Si può e si deve: bisogna trovare un equilibrio fra la libertà di espressione e la responsabilità di chi si esprime, rispetto alla tutela dei diritti della personalità, dei diritti e della reputazione degli Stati, dei diritti umani. Questo equilibrio si ottiene mettendo delle regole e istituendo delle autority sovranazionali che le facciano rispettare, perché l’anarchia non porta a nulla di buono. I colossi del web hanno manifestato buona volontà negli ultimi due anni nell’impegnarsi a tutelare i diritti degli utenti, ma in alcuni casi – come quello di Trump – hanno potuto fare quello che hanno fatto proprio perché non ci sono vere e proprie disposizioni dal punto di vista strettamente giuridico. Se il presidente degli Stati Uniti, che è uno dei soggetti più importanti al mondo, può essere censurato per quello che dice, fosse anche un’affermazione pesante come quella che ha fatto, c’è un problema di democrazia. Perché si tratta comunque di un soggetto eletto che ha preso milioni di voti, e che se dice qualcosa di sbagliato va combattuto sul terreno della dialettica politica, smascherato per l’inattendibilità delle sue proposte ma non va censurato. Il tema è che la censura finisce per violare un bene sacro e supremo che è la libertà di espressione.

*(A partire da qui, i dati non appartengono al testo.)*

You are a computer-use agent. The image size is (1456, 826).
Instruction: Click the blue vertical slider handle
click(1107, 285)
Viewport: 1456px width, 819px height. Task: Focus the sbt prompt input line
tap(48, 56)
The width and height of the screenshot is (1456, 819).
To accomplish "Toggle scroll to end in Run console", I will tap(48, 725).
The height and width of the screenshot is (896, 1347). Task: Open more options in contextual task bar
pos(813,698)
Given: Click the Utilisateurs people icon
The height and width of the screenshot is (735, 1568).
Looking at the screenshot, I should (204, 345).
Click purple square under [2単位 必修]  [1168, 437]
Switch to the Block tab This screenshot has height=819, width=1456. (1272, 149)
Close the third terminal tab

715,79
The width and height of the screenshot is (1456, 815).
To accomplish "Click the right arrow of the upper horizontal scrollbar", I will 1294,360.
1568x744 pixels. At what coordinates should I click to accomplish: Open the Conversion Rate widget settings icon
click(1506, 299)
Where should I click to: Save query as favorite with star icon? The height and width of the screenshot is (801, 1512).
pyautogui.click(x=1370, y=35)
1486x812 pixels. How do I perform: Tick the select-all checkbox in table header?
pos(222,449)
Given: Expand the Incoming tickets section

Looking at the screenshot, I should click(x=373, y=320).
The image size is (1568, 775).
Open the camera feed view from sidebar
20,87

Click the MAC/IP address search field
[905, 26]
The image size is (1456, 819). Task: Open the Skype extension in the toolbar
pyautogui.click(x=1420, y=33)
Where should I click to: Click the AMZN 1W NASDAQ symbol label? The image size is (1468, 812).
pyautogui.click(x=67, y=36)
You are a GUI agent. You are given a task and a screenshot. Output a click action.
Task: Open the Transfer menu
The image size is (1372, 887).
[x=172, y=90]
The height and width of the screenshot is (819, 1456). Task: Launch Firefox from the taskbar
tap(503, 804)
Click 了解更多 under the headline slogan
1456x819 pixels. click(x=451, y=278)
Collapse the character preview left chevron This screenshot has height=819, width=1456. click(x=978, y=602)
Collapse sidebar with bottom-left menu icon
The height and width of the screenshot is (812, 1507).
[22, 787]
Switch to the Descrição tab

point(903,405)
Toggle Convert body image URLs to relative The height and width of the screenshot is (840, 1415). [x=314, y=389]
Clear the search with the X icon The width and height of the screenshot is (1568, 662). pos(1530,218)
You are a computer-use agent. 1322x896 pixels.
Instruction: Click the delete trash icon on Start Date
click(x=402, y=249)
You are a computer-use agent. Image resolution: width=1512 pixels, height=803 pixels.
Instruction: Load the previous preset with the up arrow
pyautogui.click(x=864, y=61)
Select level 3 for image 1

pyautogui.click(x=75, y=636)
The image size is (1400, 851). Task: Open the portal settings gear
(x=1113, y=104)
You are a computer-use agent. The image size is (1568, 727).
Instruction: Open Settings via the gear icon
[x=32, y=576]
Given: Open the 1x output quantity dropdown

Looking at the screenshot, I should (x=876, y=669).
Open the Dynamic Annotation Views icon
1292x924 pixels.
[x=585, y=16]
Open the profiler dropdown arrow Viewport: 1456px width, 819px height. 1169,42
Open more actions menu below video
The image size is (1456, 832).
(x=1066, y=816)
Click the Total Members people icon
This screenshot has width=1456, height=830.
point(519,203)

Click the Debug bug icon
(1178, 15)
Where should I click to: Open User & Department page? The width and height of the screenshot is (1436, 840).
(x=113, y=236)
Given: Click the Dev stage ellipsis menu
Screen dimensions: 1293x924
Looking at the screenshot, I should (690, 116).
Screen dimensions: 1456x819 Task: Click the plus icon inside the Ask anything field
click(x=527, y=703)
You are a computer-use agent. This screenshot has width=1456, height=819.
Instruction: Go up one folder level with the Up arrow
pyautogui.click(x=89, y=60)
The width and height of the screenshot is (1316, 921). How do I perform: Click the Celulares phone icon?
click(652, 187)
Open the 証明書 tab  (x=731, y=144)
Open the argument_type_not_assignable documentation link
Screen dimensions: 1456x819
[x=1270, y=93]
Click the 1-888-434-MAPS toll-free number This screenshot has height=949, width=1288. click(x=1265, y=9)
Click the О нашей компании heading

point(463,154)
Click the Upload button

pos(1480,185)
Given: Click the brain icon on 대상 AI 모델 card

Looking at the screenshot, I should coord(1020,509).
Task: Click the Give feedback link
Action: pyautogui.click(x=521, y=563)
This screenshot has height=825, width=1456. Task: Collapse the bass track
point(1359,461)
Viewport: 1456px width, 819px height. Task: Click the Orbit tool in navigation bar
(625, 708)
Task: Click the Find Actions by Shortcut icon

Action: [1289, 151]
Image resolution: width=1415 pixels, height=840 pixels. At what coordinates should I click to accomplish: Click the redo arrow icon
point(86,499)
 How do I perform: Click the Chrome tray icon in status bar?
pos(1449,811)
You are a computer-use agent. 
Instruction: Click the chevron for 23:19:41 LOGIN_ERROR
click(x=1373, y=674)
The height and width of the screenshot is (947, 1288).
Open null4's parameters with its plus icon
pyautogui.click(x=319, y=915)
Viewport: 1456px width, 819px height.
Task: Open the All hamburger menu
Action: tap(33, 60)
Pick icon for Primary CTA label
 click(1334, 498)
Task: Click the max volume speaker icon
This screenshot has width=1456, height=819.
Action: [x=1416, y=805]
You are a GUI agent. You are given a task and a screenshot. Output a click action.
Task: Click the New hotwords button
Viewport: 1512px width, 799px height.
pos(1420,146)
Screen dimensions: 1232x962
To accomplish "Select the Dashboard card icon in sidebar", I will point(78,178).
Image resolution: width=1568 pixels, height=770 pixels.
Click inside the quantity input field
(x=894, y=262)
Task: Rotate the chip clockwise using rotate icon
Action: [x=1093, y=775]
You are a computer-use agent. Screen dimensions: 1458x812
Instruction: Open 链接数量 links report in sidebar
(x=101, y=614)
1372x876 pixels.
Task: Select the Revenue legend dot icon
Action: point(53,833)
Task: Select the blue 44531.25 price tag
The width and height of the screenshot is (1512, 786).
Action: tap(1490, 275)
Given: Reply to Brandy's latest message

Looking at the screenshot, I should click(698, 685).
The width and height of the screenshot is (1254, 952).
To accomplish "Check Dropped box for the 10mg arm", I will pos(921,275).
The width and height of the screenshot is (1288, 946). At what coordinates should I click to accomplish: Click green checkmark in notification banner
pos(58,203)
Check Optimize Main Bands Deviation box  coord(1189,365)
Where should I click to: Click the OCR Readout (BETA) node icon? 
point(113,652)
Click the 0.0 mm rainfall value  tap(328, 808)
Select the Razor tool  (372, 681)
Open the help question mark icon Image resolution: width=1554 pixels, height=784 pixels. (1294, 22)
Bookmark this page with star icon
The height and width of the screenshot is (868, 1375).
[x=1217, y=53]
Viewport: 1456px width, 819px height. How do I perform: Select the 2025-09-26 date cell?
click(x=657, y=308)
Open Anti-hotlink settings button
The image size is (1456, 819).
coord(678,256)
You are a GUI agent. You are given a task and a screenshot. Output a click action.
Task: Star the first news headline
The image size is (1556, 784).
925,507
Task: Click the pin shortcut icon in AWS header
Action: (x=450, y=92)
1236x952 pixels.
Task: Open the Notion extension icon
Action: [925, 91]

Si può affidare a piattaforme private la regolamentazione dei contenuti?
Non si può affidare ad una piattaforma privata la garanzia del rispetto della libertà di espressione. Da questo punto di vista trovo che la decisione Trump sia sbagliata e che rappresenti un pericoloso precedente. Bisogna mettere delle regole, anche se io non sono per demonizzare i colossi del web, anzi. Nel mio ultimo libro La rete che vorrei. Per un web al servizio di cittadini e imprese dopo il Covid-19, edito da Franco Angeli, ho coinvolto Amazon, Ali Baba, Facebook, Google, che hanno raccontato cosa hanno fatto per favorire i diritti degli utenti durante la pandemia. Insomma, sono favorevole a una filiera allargata di produzione e distribuzione dei contenuti dove ci siano regole precise e dove anche queste realtà diano un contribuito al rispetto di queste regole.
C’è un limite nella libertà di informazione?
Oggi abbiamo più opportunità di comunicare, ma proprio per questa overdose informativa, la sfida è valorizzare l’informazione di qualità, e far sì che sia riconoscibile anche in rete. Trovo importante che i limiti se li diano gli operatori stessi, cioè che la deontologia, le forme di autodisciplina e autoregolamentazione siano sempre più sviluppate perché chiunque deve darsi delle regole quando scrive sui social, che si tratti di giornalisti, operatori della comunicazione ma anche di utenti. Per impedire l’anarchia, il limite va posto fra libertà e responsabilità, nella garanzia del rispetto delle regole.